Anytime I read a “doula” writing online that she knows everything she needs to know already, I want to burst. You know what? You don’t. When you say that, you devalue the entire process of skill development in labor support. What you imply is you already know everything you need to and that anyone can do labor support effectively with only a few days of training (or a few months in a correspondence course). I have never interviewed an expert doula or one who had been to several hundred births who said there wasn’t anymore to learn. Typical comments that I read on Facebook:
“I don’t understand why I need to recertify.”
“I like this organization because certification is for life.”
“I don’t need any more education. I learned everything I needed in my doula training.” OR “I don’t even need a doula training.”
The truth is that you know enough to be of more value than someone who knows nothing. Your heart is in the right place and hopefully that will keep you in a space of observance and support rather than judgment and superiority. But you don’t possess many skills. You haven’t applied most of the knowledge that’s in your head. As a novice or advanced beginner doula, you don’t know what you don’t know. It’s fine to be a beginner but have some respect and humility for the profession.
I have talked to thousands of doulas, yes thousands, in the last 30 years. I have spent years of my life dissecting the minute actions of birth doulas at various phases of skill development (novice, advanced beginner, seasoned, proficient, and expert). I wrote the research on those five phases of skill acquisition! There are fewer doulas at each one of these advanced stages because not everyone can meet the challenges of each phase. [While I am currently revising it, the current version is available here.]
Birth doula work is not about double hip squeezes. It isn’t about birth plans. Birth doulaing at its heart is a spiritual path that will rip away your narcissism and your selfishness. It will restructure your values and strengthen your compassion and empathy for all people through pain and humility. It is about learning how to BE in the presence of conflict and the human experience of living at its most raw and gut wrenching. Birth doula work is not for sissies.
And you know what? A three day workshop, even mine, is not enough to teach you how to do that. You need to learn how to show up for somebody without that person having to compromise because of what you value or think is important. Birth will teach you, but you need support and information too. Learning to communicate effectively with people in power, how to deal with difficult people, and how to listen. These are not things that come easily or that are mastered except with years of practice.
As a professional doula, you know there are many areas where you can improve yourself and your practice. Only someone who is ignorant thinks they know everything there is to know – until they’ve put in the decades to achieve expert status.
Certification has never been primarily about impressing clients. It is about achieving credibility that speaks to the other career professionals you work with.

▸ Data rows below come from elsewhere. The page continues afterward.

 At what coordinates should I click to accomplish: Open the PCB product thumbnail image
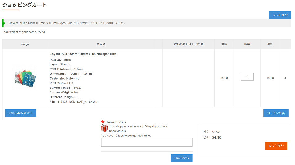pyautogui.click(x=25, y=78)
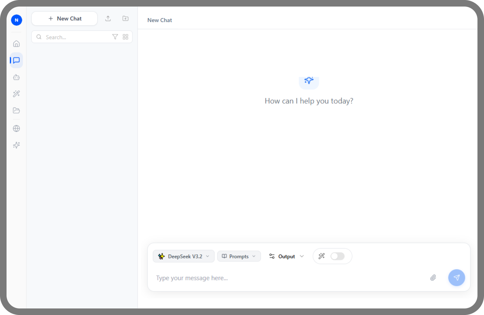484x315 pixels.
Task: Click the sparkle icon in sidebar
Action: [16, 145]
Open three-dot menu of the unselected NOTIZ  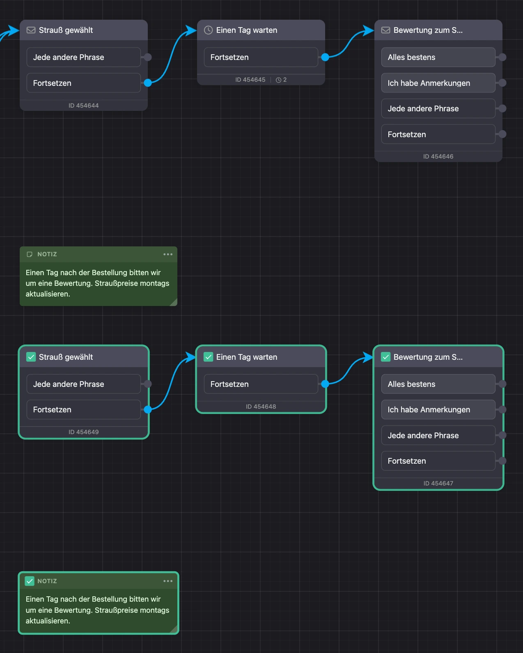point(168,254)

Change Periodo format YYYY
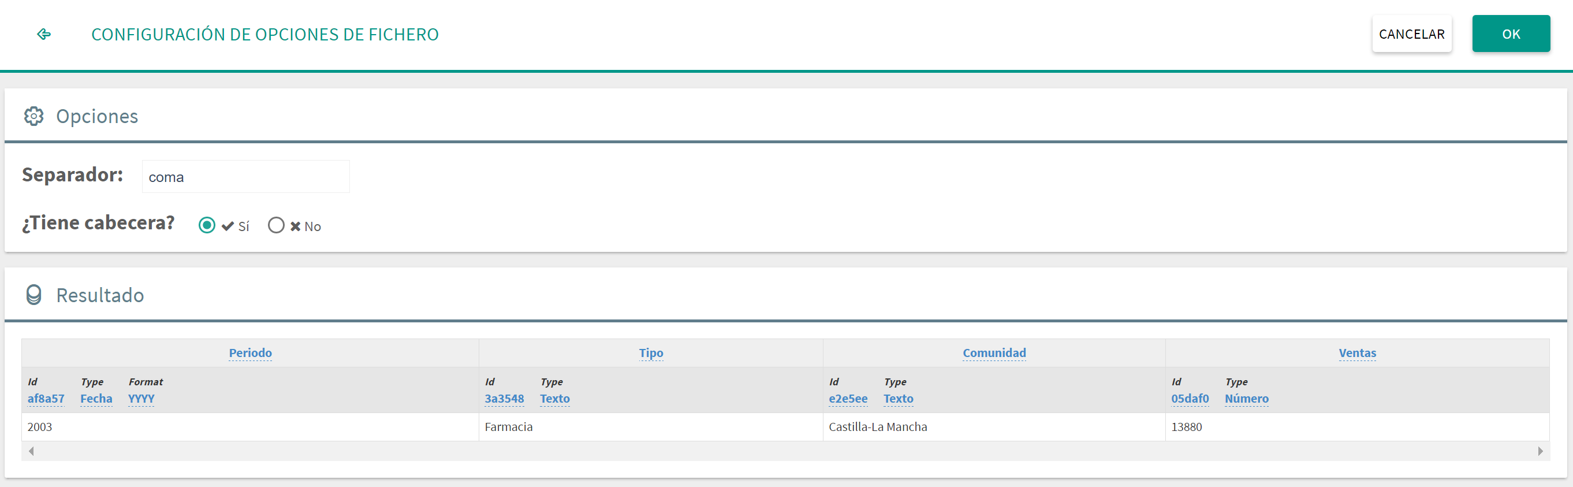pyautogui.click(x=141, y=398)
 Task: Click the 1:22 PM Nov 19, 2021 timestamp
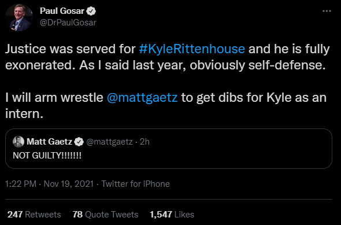tap(49, 184)

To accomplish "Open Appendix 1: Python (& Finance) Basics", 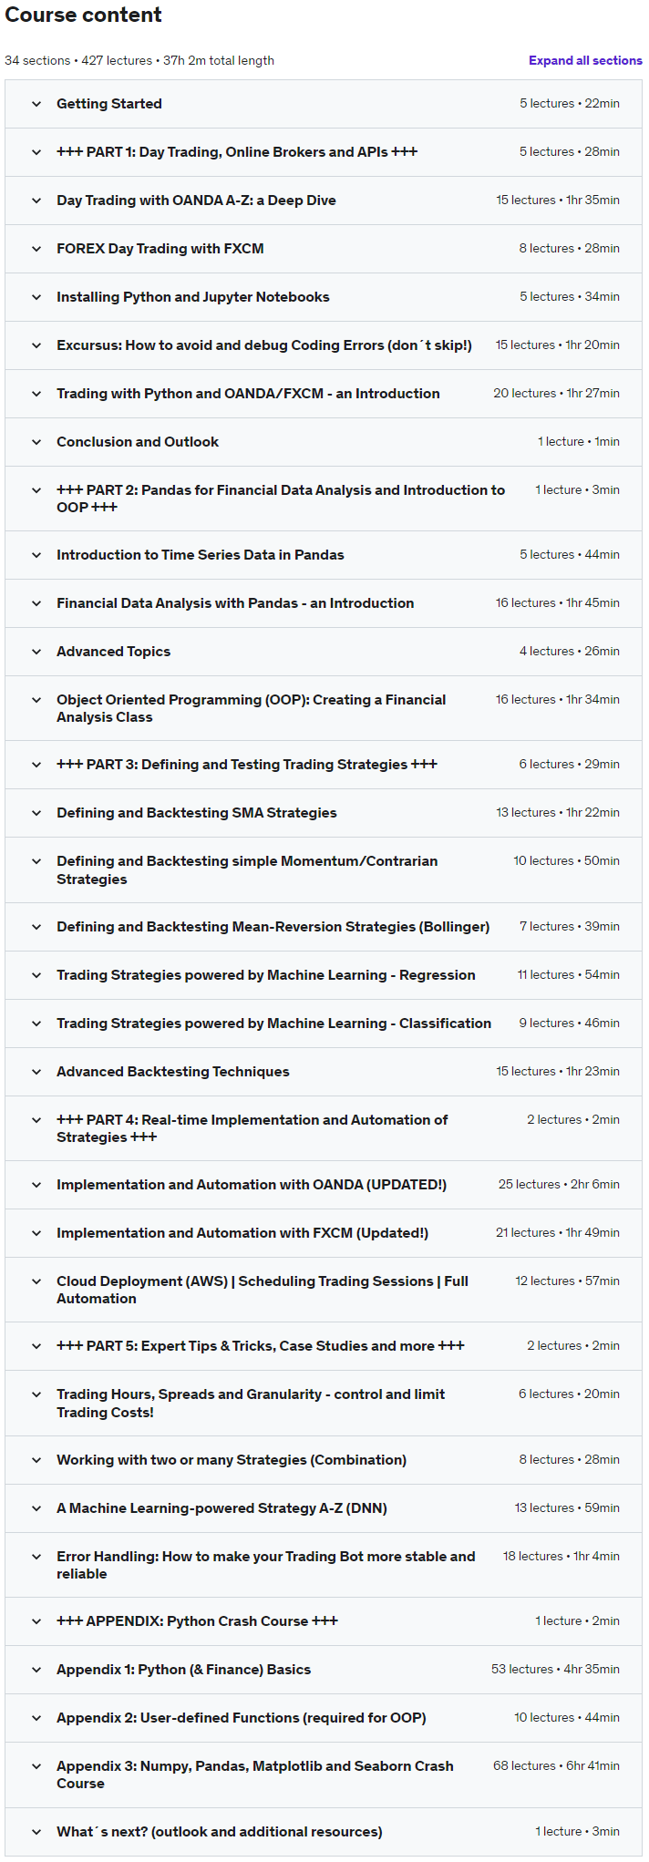I will [183, 1670].
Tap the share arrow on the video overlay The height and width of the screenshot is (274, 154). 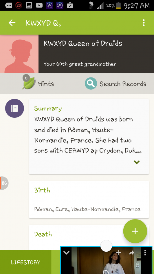coord(132,253)
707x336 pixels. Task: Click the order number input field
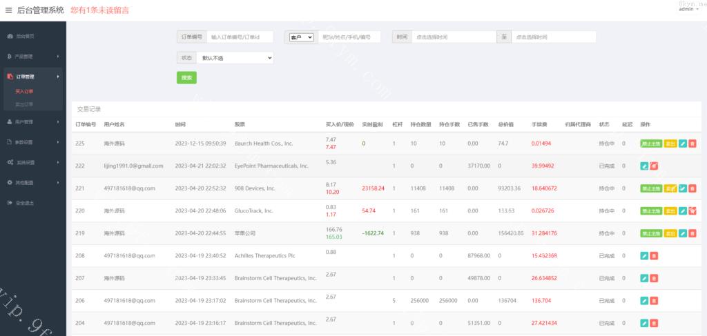tap(240, 37)
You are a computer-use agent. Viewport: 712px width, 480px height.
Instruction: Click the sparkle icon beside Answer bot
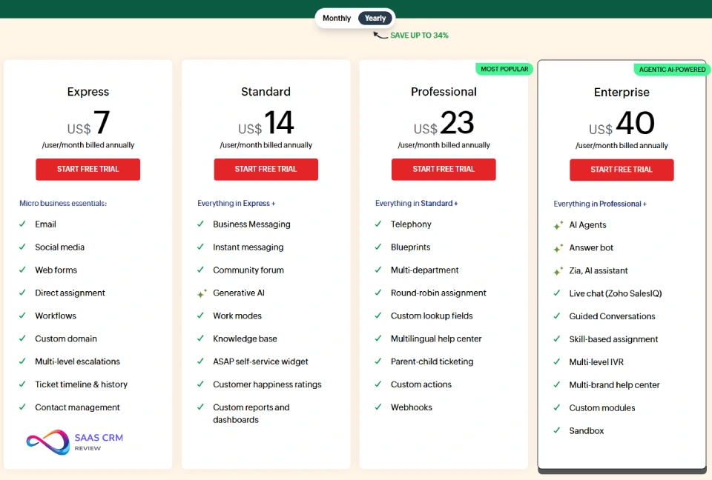coord(558,248)
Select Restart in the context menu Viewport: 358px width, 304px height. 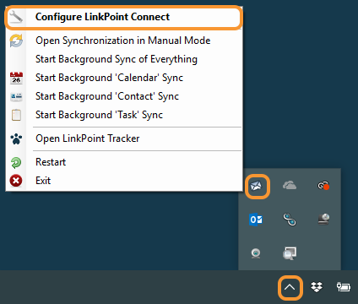124,162
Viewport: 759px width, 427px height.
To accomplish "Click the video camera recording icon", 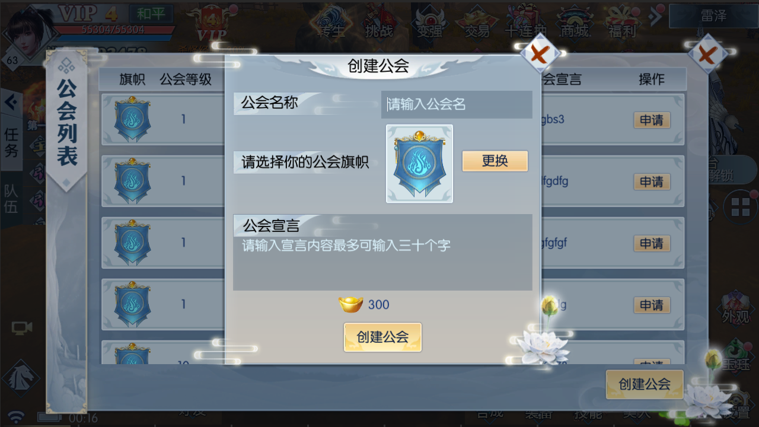I will coord(22,328).
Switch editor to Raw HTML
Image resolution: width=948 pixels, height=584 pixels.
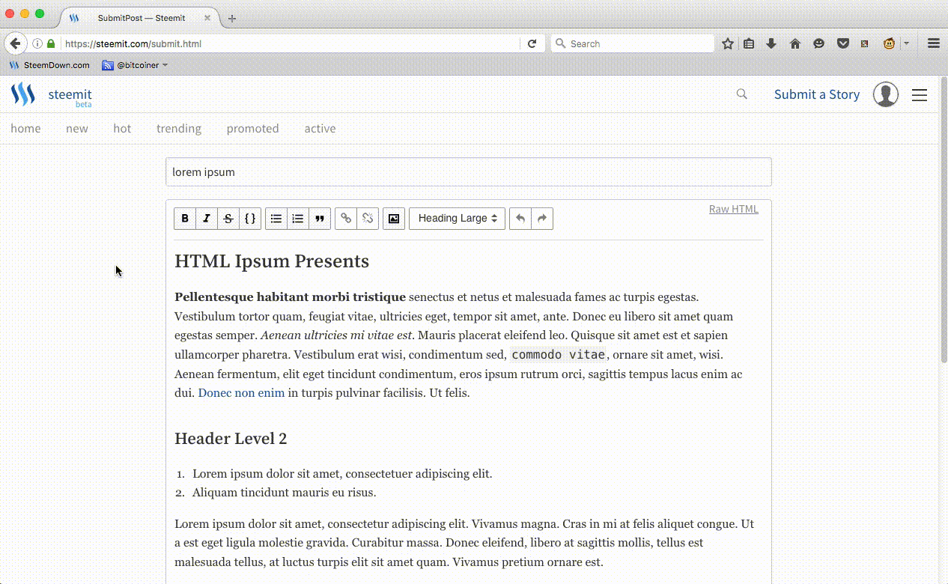click(733, 209)
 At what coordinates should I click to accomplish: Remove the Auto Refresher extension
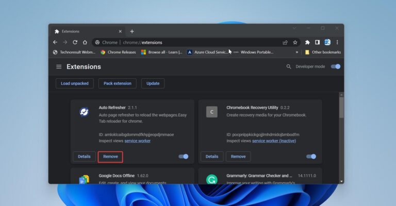click(110, 157)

So when you’re whining about educational requirements or recertification dues, think about what those remarks imply. They say to me that you don’t value developing the skills needed to improve as a doula because you already know it all. And there really isn’t much to this doula thing – anybody with a smidgen of education and a few births under their belt can do it well. These attitudes perpetuate the myth that “Any Woman Can Be A Doula”. Now think about the damage these comments do to all doulas everywhere – and to gaining the respect we need for our profession.